The afternoon began with "Multi-stakeholder Policy Development: lessons from actors engaged in existing institutional processes," moderated by French WSIS representative, Bertrand de La Chapelle. This workshop, highly pertinent to my doctoral studies, covered the early stages of multi-stakeholder policy development.
The format of the panel presentation was a comparatively refreshing recitation of personal experiences illustrating best practices in multi-stakeholder policy development, from various ICT-related settings such as WSIS, the IETF and DNS management, followed by the contextualisation of this discussion by the moderator in terms of the process workflow for the development of a new regime.
Bertrand de la Chapelle described this as a cycle which starts with process initiation, then moves on to drafting, adoption, implementation and enforcement. The panel only addressed the first phase, of initiation. This first phase in turn can be broken into agenda setting, issue-scoping and framing, the formation of working groups, and the documentation of such processes in a charter.

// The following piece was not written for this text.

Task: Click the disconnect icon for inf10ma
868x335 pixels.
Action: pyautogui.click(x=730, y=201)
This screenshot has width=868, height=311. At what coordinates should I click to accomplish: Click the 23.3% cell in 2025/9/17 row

For example, in the W3C, process initiation begins with filling in an HTML template and the reception of comments from stakeholders. The translation of this concept to an intergovernmental context is of course less than straightforward! Also as de la Chapelle stated, stakeholders in this context does not necessarily refer as at the IGF to governmental, private sector and civil society groups, but may well vary from one issue area or regime to another.
Contributions from the floor to this workshop were also unusually productive and thoughtful, including a good point made by Slavka Antonova about the tendency of governments to conflate public consultation with true multi-stakeholderism. Karen Banks of APC also noted that there are distributed mechanisms of soft policy development (such as voluntary industry conduct) that do not so often conform to the process cycle outlined by Bertrand, yet can be equally important. What is needed is for the promulgation of best practices for multi-stakeholder policy development at a variety of levels.
The next event was the meeting of the Online Collaboration Dynamic Coalition, of which I am the
de facto Chair. I was afraid that few would turn up or show interest in the session (and, certainly, the room was less than packed), but I was delighted that the meeting went very well and that there was a great deal of interest and participation from those present. In the end our allotted time ended before we had finished our discussions, but I left with some new names and email addresses of people to draw upon
Since I networked a little after my session I entered the Security plenary session a little late, to hear Mr H Chengquing from the Internet Society of China explaining that "the view that government should keep the hands off the Internet is wrong"; a sure indication, if you didn't know already, that that body is not actually a chapter of the Internet Society, as its name suggests.
From the floor, amongst the notable comments were, from Izumi Aito, that whereas there are 1.2 million people killed in road accidents every year, there are (probably) none killed by the Internet - so why is such energy devoted to Internet security? Marco Gercke replied that the estimate of losses caused by Internet crimes are 60% of those caused by off-line offences. Furthermore, those who order bogus medicine on the Internet
can actually die from their on-line activities. Ralf Brendrath however denied that this was an example of cybercrime, but simply a case of the existence of a black market for medicine - and for a similar reason, that child pornography cannot accurately be considered as cybercrime either.
(I also learned from this session that an IGF regional meeting had been held in Tokyo this year. I make this point not because it is interesting in its own right, but to remind myself to find out more about it and make note of it in my PhD thesis.)
The final session of the day, for me, was the Internet Governance Caucus (IGC) organised workshop on Public Policy on the Internet, the panel of which was stacked with members of that Caucus. One of the basic questions of this forum was what the globally applicable public policy principles applicable to the Internet are, and who should be responsible for developing them.
Milton Mueller spoke on the GAC, which has been accommodated more favourably within ICANN's structure than the ALAC as a trade-off against the use of governmental power against ICANN. The problem is that the GAC is not a democratically accountable body, even to the same extent that most regular intergovernmental organisations are.
Bertrand de la Chapelle said that global public policy should reflect the global public interest. However the public interest is only one of the four dimensions that usually apply to any Internet governance issue - technical, economic, social and public policy. Furthermore, the global public interest may conflict with the national public interest in many cases.
Parminder Jeet Singh reminded us that there is no clear distinction between technical and political or public policy issues. If any technical issue is contested by different groups of people, then that makes it a political or policy issue. Claming the political from the technical is the first hurdle of marginalised peoples in particular. The multi-stakeholder principle can enable this by deregulating participation in goverance.
My main bugbear in the Tunis Agenda, the statement that public policy authority is the sovereign right of states, was addressed by Miriam Sapiro. As she pointed out, this text was negotiated by governments alone. She also stated that this was a political commitment that is not legally binding and does not necessarily have legally precise language.
I had to leave this interesting workshop before question time was over in order to catch the coach back to our hotel, but will be back early tomorrow morning for another IGC-sponsored seminar.